Temporal coverage	Temporal coverage can be filled to include the starting and ending time of the time period during which your data was collected or for example to tell what time period your data is linked to. Click the calendar icon to select a date with a date picker tool. If you wish to enter only year or month you can do so by typing directly e.g. 2015 or 2015-01. You can optionally enter time with timezone information by choosing “use exact time”. Note that this tool requires JavaScript to be enabled in the browser.
Dataset lifecycle events	You can describe the lifecycle of your data by adding important events related to it. A single event consists of four fields: event, by whom, when and description. Fill all four fields when adding an event. You can add more events by clicking the ‘+’ button. To remove an event, leave it’s contents empty.
Most recent data modification date	The modification date tells when the data has last been modified. Click the calendar icon to open a calendar tool to choose the modification date for this dataset. Time can be entered if “use exact time” is chosen.

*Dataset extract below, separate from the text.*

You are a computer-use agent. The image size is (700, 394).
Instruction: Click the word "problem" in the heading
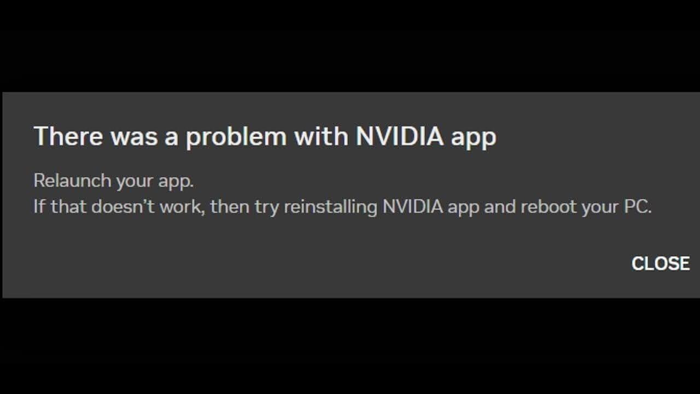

Technical details of the data file	You can add techical details of the file that contains your data. MIME-type: give the type of the file’s contents (MIME-type). A full list can be found at http://www.iana.org/assignments/media-types, Format: file format Checksum and algorithm: checksum and algorithm can be used to verify integrity of the data file.

5. Identifiers

Identifier*	The dataset should have a unique permanent identifier. If you leave the field empty, Etsin will generate a new permanent URN identifier for the data.
Related data (identifiers)	If you have several identifiers for the dataset, you can add identifiers to these fields.